**Work task**
Your task is to output the data exactly as it stands.

**Source data**

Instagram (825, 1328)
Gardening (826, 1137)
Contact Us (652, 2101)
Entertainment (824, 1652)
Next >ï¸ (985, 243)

**Response to this task**
Instagram (825, 1328)
Gardening (826, 1137)
Contact Us (652, 2101)
Entertainment (824, 1652)
Next >ï¸ (985, 243)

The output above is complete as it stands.